*Excerpted text*:
[BEGIN]

Advancing Transparency and Reproducibility with Open Methods

Open Access makes research freely and easily available to all. However, to fully satisfy the ideology of open science, this increased visibility must extend beyond the research article alone.

Open methods, sometimes used interchangeably with open methodology, is a component of open science which pertains to increased transparency across the entire research process.

In this article, we explore open methods and outline their growing importance, along with some of the initiatives helping researchers enhance the reproducibility and transparency of their work.

The importance of methods

A comprehensive and clear methods section is an integral component of any research article.

A key pillar of scientific credibility, methods should clearly outline how researchers have arrived at their findings, in turn allowing others to understand, evaluate, and more importantly reproduce their research.

To achieve reproducibility means providing an in-depth account of your materials and research process, so readers know exactly how results were obtained.

[END]

*Provided data*:
[BEGIN]

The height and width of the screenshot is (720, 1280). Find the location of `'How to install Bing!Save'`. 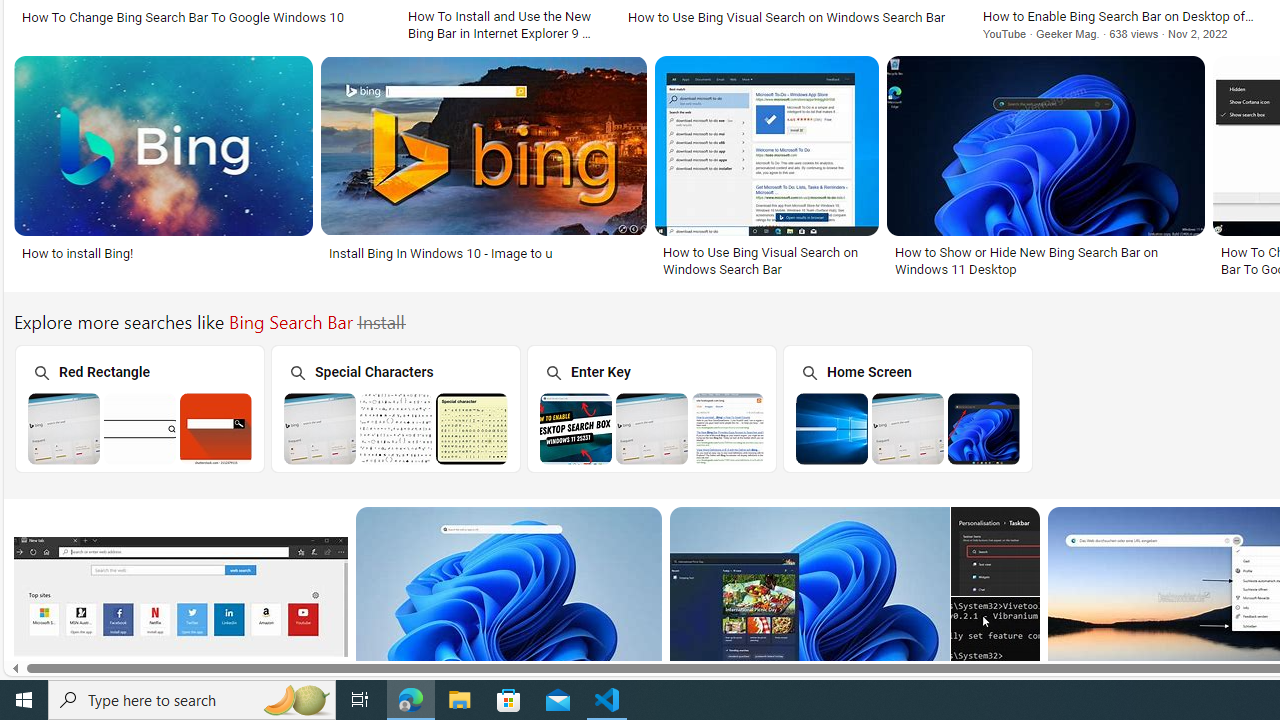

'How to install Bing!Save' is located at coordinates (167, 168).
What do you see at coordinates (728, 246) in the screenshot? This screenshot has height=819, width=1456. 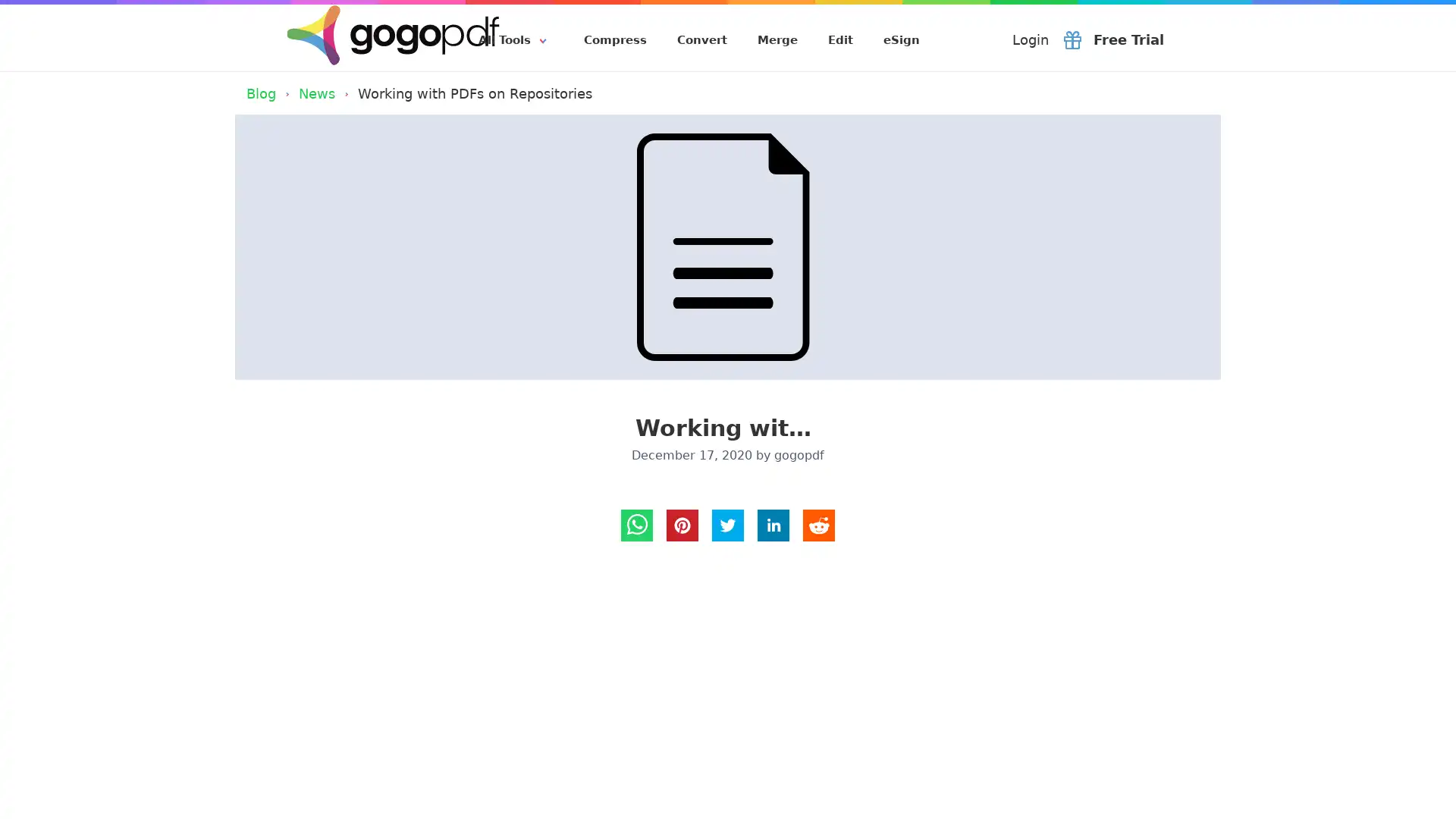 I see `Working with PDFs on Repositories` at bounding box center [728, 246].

[END]

*What you need to do*: Could you rewrite the passage on open methods, starting with "In this article, we" and going on through "reproduce their research.", putting "trustworthiness" in place of "credibility"?

*Exercise output*:
In this article, we explore open methods and outline their growing importance, along with some of the initiatives helping researchers enhance the reproducibility and transparency of their work.

The importance of methods

A comprehensive and clear methods section is an integral component of any research article.

A key pillar of scientific trustworthiness, methods should clearly outline how researchers have arrived at their findings, in turn allowing others to understand, evaluate, and more importantly reproduce their research.